* WORK INSTRUCTION:
Please output only the lines that begin at the line with "Task: Click the blue election login button" and run through the end of the entries below, exactly as written. Drop all pictures.

[Pixel coordinate grounding data]
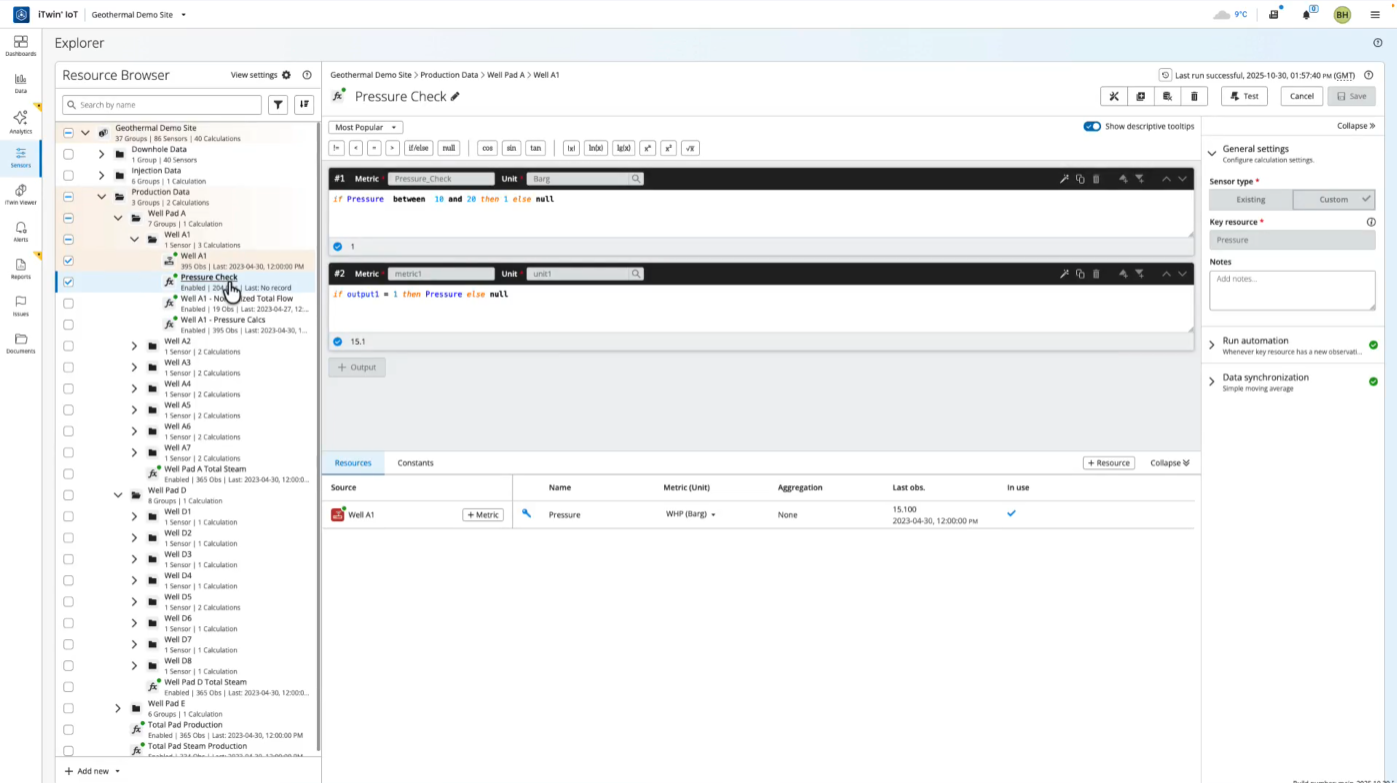
Task: Click the filter icon in Resource Browser
Action: click(x=278, y=105)
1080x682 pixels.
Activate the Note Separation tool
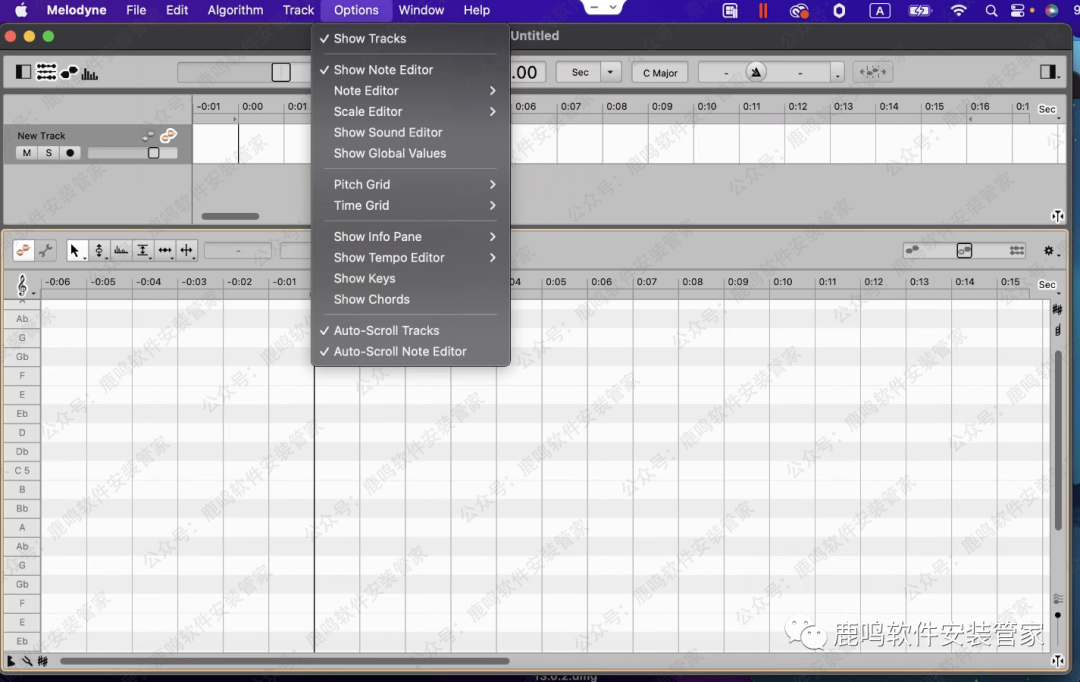[187, 251]
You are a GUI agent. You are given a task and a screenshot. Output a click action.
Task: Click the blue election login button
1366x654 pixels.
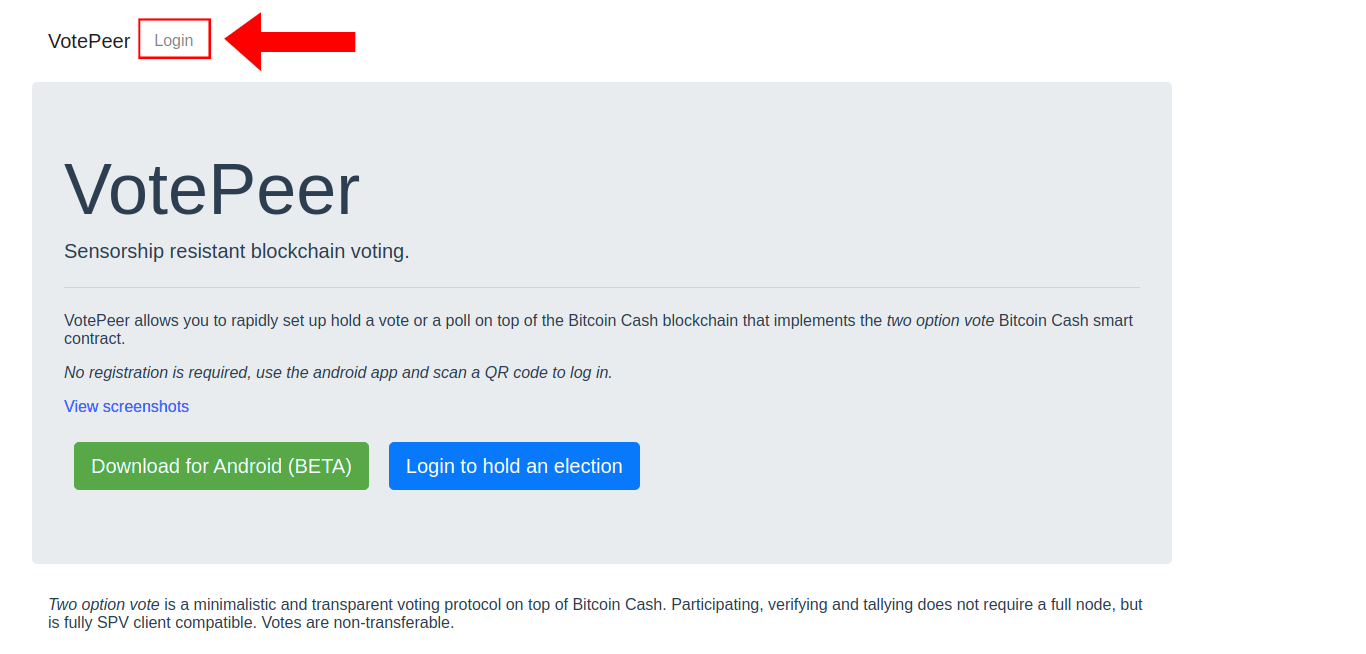[x=514, y=465]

* EXERCISE RESPONSE:
Task: Click the blue election login button
1366x654 pixels.
[x=514, y=465]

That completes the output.